Aula em vídeo: A Experiência Transcendental

“Nós entramos no transcendental, nós entramos em alguma coisa que não pertence ao mundo físico e nem ao mundo psicológico. E a partir do momento que vocês tiverem uma iluminação melhor sobre esse tema do transcendental, eu vou tentar penetrar nele e ao penetrar nele, eu entro na obra de Gilles Deleuze. A grande dificuldade de se entender a obra do Deleuze está exatamente aí, porque ele não trabalha nem com o físico nem com o psicológico, ele trabalha com o transcendental. Tá? E é aí que a gente sente a dificuldade: a gente vai ler um texto dele e sente a dificuldade de entender aquilo que está se passando. (…) Deleuze diz que existem dois mundos: um, o transcendental; e o outro, o físico e o lógico. Nós temos dois mundos, o físico e o lógico; e o transcendental. O físico e o lógico é o mundo em que todos nós estamos mergulhados. E mergulhados de duas maneiras, nós estamos mergulhados no sentido das práticas diárias utilitárias, nós vivemos num mundo físico e vivemos num mundo lógico utilitários; e, de outra maneira, o mundo científico.

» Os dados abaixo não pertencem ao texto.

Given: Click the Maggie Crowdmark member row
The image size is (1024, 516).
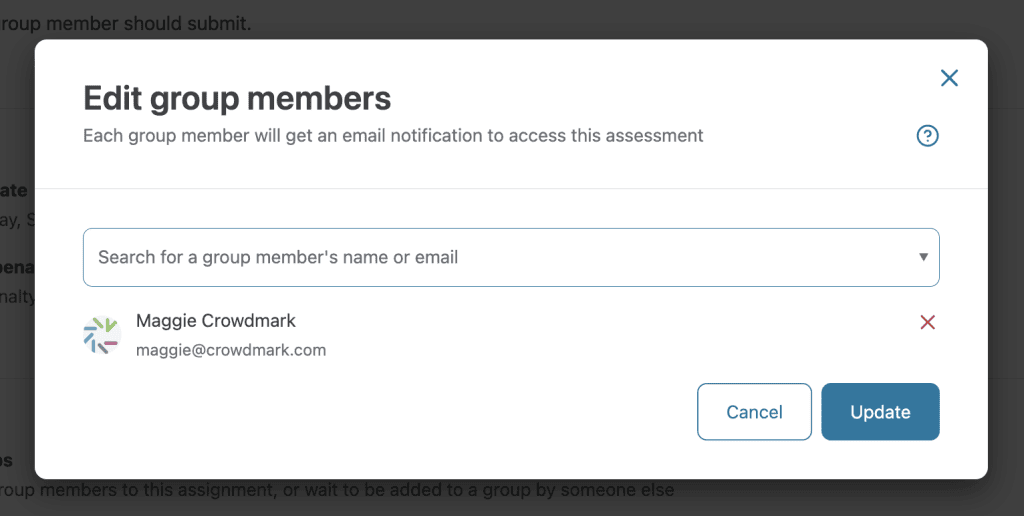Looking at the screenshot, I should tap(500, 336).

Nós vivemos numa física e numa lógica originárias desses dois mundos que eu acabei de dizer para vocês. Mas vem um terceiro mundo, que é o mundo transcendental. E esse mundo transcendental – aqui será uma primeira violência teórica incrível –, esse mundo transcendental, ele não tem, ele não é regido nem por regras físicas, nem por regras lógicas. Ele desfaz as regras físicas e as regras lógicas. Ele vai ser governado por alguma coisa chamada acontecimento.”

O tema desta aula é o transcendental, que não pertence nem ao mundo físico nem ao psicológico, mas ao campo das singularidades. É no transcendental que Deleuze baseia a sua obra.